The digital nomad life is going to see some tax changes soon + Microsoft is coming out with another AI product
The tax man is tracing the footprints of digital nomads: For those who have gotten accustomed to the peace and comfort of remote work — away from their tax jurisdiction — there’s a legislative overhaul afoot that aims to bring you closer to the tax man’s radar. The discussion of tax treatments for cross-border remote work has become a hot topic as the earned income of digital nomads accounts for 1.3% of global personal income, Bloomberg reports, citing IMF data. Some businesses think that the flexibility to offer remote work “is needed to attract and retain talent in the modern economy and we want to make sure that we’re able to do that,” said a tax official at the Organization for Economic Cooperation and Development (OECD).
They’re on to you: The OECD is working on a note for later this year that will list the tax challenges and scenarios associated with the post-pandemic trend of remote work in a bid help people, businesses and governments have a better idea of who should be taxed and when and where they will be taxed, according to the business information service. Currently, digital nomads working away from their tax jurisdiction in countries such as China, India, and the UK get taxed by the governments of these countries once their stay crosses a six-month threshold, according to Bloomberg.
Microsoft unleashes new fighter onto AI battleground: Microsoft Corp will in the coming months roll out Copilot, an AI-powered assistant, across its Microsoft 365 suite — including Word, Excel, PowerPoint, Outlook, and Teams — the company announced on Thursday. Underpinned partly by OpenAI’s newly launched GPT-4, the software will enable users to generate first drafts of entire documents, presentations, and emails by entering simple prompts. It can also summarize discussions and suggest actions in real time during meetings, among a host of other features, and is currently open to some 20 companies for testing before a wider launch, Bloomberg and Reuters report.

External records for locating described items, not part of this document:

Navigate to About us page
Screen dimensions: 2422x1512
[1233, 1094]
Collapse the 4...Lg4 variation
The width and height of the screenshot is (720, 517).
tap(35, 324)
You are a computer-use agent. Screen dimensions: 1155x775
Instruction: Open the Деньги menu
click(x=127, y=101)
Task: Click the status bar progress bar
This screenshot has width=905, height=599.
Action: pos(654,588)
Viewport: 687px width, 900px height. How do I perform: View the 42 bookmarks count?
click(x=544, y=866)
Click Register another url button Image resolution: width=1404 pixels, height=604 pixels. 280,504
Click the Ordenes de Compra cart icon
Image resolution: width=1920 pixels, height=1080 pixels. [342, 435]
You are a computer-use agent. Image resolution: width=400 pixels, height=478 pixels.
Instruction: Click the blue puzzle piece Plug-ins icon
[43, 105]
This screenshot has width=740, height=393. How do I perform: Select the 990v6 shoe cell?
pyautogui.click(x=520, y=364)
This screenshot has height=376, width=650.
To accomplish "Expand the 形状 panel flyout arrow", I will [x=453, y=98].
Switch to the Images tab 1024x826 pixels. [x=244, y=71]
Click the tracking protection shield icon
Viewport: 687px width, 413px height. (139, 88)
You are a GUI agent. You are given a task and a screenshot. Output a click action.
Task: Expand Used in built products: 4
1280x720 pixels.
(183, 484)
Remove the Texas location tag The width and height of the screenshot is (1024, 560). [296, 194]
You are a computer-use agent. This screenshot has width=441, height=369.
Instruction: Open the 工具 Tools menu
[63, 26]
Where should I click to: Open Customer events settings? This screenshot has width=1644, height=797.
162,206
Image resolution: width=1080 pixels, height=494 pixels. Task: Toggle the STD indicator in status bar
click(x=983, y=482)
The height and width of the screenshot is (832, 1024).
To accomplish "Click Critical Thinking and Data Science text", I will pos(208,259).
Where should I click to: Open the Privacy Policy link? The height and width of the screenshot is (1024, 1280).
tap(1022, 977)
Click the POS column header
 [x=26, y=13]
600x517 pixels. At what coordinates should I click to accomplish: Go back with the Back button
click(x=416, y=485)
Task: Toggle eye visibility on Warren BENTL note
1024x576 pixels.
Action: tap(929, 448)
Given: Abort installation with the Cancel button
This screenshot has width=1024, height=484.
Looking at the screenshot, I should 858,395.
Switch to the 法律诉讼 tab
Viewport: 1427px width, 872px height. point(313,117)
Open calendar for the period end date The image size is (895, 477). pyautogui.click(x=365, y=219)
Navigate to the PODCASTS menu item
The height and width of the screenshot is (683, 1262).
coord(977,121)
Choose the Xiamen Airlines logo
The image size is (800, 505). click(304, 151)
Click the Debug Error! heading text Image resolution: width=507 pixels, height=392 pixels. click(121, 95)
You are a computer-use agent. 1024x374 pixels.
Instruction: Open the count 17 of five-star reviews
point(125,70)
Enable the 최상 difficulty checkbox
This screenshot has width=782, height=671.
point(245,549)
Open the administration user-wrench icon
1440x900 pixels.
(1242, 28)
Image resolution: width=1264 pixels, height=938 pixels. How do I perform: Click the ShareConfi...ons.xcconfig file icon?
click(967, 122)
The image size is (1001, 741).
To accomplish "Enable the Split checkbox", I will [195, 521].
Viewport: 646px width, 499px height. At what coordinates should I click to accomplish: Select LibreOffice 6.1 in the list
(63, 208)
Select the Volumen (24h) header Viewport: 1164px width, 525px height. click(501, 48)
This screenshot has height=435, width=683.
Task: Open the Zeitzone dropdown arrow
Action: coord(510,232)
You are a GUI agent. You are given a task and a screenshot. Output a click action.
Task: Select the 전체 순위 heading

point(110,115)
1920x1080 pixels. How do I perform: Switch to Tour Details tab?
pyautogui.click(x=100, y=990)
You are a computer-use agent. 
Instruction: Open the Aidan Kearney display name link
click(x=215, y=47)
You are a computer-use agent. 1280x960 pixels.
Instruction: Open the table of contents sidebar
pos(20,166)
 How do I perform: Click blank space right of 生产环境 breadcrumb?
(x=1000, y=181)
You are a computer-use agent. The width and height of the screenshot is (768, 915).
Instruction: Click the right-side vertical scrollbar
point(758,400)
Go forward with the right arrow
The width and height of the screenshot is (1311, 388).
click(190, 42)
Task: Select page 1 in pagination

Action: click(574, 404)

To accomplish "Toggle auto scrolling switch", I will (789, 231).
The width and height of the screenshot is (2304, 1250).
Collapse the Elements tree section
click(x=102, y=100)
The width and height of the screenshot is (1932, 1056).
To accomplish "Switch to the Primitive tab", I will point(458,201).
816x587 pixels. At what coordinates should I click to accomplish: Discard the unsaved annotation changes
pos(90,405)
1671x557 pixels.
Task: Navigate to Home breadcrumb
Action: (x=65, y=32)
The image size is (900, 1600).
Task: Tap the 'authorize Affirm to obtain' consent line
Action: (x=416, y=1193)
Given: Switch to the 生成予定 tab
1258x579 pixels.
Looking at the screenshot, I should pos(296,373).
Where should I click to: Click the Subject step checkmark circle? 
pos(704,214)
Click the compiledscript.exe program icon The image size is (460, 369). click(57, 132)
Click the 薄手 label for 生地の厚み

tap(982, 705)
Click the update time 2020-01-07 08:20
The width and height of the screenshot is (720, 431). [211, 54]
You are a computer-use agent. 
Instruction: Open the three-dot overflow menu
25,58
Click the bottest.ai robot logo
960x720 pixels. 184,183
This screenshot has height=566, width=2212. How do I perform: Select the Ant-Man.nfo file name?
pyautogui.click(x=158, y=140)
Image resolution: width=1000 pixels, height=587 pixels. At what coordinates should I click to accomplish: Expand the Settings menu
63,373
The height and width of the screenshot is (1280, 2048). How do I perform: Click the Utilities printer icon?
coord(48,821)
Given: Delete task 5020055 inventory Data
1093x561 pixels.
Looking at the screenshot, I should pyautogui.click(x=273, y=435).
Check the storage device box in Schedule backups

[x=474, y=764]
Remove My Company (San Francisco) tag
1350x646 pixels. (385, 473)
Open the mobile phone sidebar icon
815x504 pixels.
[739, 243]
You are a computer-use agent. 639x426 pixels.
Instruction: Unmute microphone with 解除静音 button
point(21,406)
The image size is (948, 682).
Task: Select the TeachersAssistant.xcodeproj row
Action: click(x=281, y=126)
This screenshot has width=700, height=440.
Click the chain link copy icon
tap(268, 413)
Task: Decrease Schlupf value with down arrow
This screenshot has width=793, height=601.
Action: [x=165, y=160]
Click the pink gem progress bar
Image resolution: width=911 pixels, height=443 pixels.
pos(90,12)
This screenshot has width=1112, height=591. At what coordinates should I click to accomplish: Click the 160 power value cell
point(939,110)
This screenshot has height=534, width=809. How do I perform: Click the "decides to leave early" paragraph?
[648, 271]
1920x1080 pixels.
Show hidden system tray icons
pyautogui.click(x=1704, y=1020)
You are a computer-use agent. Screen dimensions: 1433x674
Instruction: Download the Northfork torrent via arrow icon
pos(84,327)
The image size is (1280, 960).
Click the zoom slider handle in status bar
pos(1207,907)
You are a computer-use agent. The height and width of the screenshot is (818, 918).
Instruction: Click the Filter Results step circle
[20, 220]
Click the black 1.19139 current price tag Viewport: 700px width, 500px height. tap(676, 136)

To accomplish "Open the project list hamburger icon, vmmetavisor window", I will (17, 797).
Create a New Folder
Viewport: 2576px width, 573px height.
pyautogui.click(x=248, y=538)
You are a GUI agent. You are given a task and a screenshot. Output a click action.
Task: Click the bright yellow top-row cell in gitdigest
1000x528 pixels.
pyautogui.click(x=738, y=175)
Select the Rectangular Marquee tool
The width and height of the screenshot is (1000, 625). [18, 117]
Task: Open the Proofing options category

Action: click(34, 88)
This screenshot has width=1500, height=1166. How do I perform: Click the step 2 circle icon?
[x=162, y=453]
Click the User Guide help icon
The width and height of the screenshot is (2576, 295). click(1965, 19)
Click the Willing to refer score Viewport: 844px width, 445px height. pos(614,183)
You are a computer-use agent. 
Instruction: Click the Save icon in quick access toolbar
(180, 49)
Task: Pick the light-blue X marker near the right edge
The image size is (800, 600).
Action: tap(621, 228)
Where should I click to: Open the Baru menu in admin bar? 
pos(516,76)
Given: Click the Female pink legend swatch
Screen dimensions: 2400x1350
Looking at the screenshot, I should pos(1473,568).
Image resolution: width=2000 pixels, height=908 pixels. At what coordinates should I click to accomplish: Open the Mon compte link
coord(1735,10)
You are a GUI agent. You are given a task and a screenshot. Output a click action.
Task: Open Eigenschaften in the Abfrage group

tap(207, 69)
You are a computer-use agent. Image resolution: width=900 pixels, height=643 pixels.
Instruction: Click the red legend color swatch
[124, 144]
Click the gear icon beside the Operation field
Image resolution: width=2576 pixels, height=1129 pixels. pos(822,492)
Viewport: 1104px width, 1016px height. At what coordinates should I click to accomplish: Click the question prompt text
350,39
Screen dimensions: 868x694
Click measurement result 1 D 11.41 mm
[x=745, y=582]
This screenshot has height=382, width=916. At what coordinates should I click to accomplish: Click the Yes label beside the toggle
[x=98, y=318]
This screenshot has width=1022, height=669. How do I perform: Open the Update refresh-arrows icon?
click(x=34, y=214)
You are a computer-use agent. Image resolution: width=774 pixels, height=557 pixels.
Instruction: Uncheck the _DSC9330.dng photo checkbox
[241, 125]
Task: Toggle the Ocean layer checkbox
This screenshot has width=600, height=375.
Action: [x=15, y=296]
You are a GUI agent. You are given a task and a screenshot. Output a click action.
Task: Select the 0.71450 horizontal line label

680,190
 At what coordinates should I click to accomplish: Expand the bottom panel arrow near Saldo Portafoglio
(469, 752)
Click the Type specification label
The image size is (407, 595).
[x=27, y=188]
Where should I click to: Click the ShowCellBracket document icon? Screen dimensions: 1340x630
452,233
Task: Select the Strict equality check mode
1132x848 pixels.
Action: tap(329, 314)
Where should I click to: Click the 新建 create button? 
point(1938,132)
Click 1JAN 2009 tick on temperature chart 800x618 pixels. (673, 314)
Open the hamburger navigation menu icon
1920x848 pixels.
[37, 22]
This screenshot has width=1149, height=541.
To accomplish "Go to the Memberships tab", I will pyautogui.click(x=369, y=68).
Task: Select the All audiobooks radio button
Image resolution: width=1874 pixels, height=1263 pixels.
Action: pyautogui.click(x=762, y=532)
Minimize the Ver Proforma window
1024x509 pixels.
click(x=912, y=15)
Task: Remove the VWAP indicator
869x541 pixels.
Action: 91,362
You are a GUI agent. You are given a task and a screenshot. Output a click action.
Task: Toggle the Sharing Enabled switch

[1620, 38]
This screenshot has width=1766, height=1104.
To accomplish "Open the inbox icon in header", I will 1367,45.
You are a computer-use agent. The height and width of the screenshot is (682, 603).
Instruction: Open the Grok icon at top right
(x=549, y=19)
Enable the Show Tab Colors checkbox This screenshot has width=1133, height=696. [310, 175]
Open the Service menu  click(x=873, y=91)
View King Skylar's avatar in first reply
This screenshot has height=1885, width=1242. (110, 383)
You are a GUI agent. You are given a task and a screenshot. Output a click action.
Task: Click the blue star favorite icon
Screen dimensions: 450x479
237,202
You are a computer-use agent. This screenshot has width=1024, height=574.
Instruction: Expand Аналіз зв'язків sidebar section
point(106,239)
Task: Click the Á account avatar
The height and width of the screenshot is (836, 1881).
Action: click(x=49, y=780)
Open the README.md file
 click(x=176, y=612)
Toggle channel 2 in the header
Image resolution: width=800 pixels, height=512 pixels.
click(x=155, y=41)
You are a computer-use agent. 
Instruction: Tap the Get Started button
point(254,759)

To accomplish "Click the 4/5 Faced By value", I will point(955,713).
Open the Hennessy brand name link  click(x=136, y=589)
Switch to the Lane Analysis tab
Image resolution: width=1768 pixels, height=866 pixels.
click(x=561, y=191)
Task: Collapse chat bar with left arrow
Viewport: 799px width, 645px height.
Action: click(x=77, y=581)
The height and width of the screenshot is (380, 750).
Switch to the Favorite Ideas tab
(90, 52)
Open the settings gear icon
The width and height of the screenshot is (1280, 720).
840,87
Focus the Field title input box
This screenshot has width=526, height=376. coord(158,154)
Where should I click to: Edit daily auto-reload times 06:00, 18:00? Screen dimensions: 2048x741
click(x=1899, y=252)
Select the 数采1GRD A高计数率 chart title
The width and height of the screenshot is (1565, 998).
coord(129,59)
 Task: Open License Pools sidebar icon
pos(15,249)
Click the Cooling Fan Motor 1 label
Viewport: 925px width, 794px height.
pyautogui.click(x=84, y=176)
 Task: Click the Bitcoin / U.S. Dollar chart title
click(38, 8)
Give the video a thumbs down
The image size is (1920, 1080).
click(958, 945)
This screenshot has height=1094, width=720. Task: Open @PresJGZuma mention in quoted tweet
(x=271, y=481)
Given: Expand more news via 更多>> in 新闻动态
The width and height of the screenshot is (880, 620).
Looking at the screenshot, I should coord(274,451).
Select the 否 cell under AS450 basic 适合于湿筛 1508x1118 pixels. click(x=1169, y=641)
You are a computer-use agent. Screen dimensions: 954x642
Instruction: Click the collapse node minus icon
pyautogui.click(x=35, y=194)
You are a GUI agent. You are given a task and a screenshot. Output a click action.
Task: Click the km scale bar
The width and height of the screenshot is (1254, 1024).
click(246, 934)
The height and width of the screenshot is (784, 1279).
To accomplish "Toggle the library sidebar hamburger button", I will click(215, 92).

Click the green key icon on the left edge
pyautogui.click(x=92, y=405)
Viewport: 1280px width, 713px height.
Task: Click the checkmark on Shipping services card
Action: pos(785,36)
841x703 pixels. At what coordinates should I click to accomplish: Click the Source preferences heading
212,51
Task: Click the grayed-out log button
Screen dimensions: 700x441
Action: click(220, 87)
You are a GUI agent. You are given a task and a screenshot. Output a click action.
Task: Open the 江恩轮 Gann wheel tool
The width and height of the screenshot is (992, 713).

AI war tightens: The move is Microsoft’s latest bid to overhaul its product lines with AI and gain a foothold in the industry ahead of rival Google, which two days ahead of Microsoft’s announcement said it would bring a very similar feature named Magic Wand to Google Workspace, adding new capabilities to Docs, Slides, Sheets and Gmail.
Caveat: The software isn’t foolproof: “It does a lot of amazing things and gets a lot of things right, but it doesn’t get everything right,” Microsoft Vice President Jon Friedman told Bloomberg. However, Copilot prompts users to review and fact-check the drafts it generates and embeds links to the sources it uses in the process, answering the prevalent criticism that AI chatbots serve up unverifiable information. “Just like any time somebody sends me a draft — I review the
draft,” said Microsoft CEO Satya Nadella. “I just don’t accept the draft.”